Gate Guard supplies on-site gate attendants for remote oil and gas drilling sites.  The attendants typically live on-site and record the license plates of vehicles entering and leaving the drilling site twenty-four hours a day.  Gate Guard treats the attendants as independent contractors and paid them $100-175 per day.  In July 2010, a DOL investigator received a tip from a former Gate Guard worker (who was also the investigator’s drinking buddy) that he thought his pay was miscalculated.  After the investigator spoke with his buddy and two other Gate Guard workers, he formed the conclusion that the attendants were misclassified as independent contractors and not properly paid overtime.

Despite having little training or experience with independent contractor misclassification cases, the investigator opened a formal investigation into Gate Guard’s practices.  He notified the employer of the investigation and scheduled an opening conference.  A week before the opening conference, and despite knowing that Gate Guard was represented by counsel, the investigator showed up unannounced and demanded payroll information from a low-level employee.  The investigator appeared later for the opening conference and thereafter, without any additional investigation, began calculating a potential back pay penalty.  He calculated Gate Guard owed $6 million in back wages.

The investigator continued his investigation by conducting additional interviews to support this conclusion.  He conducted handwritten notes of his interviews but destroyed those notes after composing formal witness interview statements.  The Court determined that the investigator did not conduct an impartial investigation.  He discounted witness responses that contradicted his early conclusions.  Only a few months later, and after interviewing only seventeen workers, the investigator presented his conclusions to the employer; demanded the $6 million penalty in back wages and unpaid overtime; and demanded that the employer treat the workers as employees going forward (including the requirement that it pay overtime)

Prior to the DOL filing an enforcement proceeding against the employer, the investigator’s supervisor reviewed the file.  The supervisor noted several violations of internal DOL policies including that the investigator: started making back-wage computations before determining the employer violated the FLSA; failed to follow protocol when presenting the findings to the employer by demanding back pay and unpaid overtime before securing voluntary prospective compliance; and inflated the amount of the employer’s penalty by $4 million, because he miscalculated the number of hours on which the workers should have been paid if they were nonexmpet employees.

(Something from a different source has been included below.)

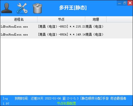This screenshot has height=106, width=133.
Task: Select node 南昌（电信）-8924 entry
Action: (x=53, y=34)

The DOL then filed an enforcement action against Gate Guard.  The Department’s litigation tactics only continued the Department’s investigatory problems.  In the Court’s opinion, the DOL attorney opposed nearly ever motion, including routine case administration motions; made improper objections during depositions; withheld witness statements underlying the prosecution as privileged even though the Department filed some of the same statements in court to support its position.  The Department ultimately lost the case on the merits and Gate Guard moved for an award of its attorney’s fees incurred in defending against the government’s claim.

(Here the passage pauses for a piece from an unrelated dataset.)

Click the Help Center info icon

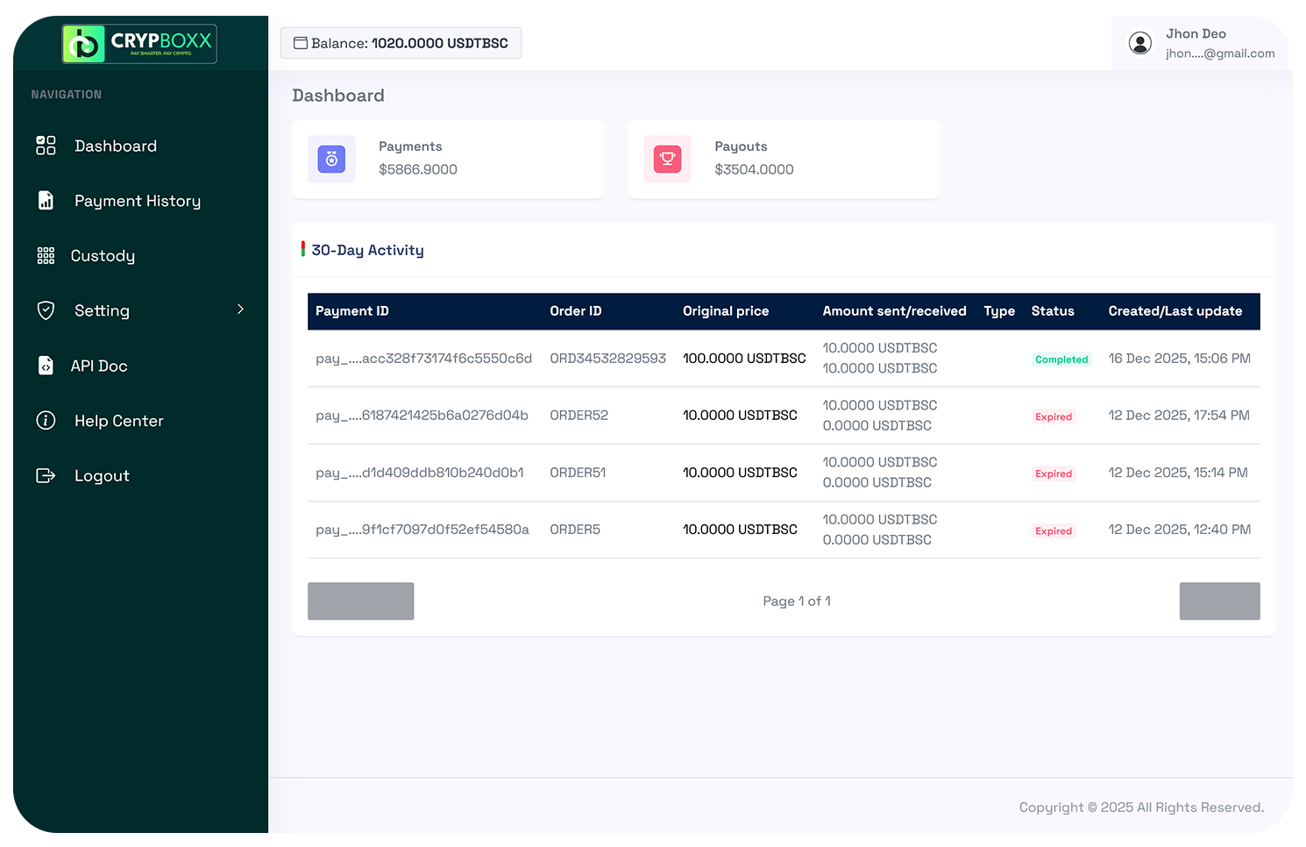(46, 421)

The Court held that the DOL’s conduct was oppressive and the case legally frivolous.  The court concluded that “the government’s extraordinary uncivil and costly litigation tactics strongly suggest that it hoped to prevail by oppressively pursuing a very weak case.”  Because of all of the Government’s misconduct (not all detailed here), the Court ordered that the trial court calculate and award attorney’s fees to Gate Guard.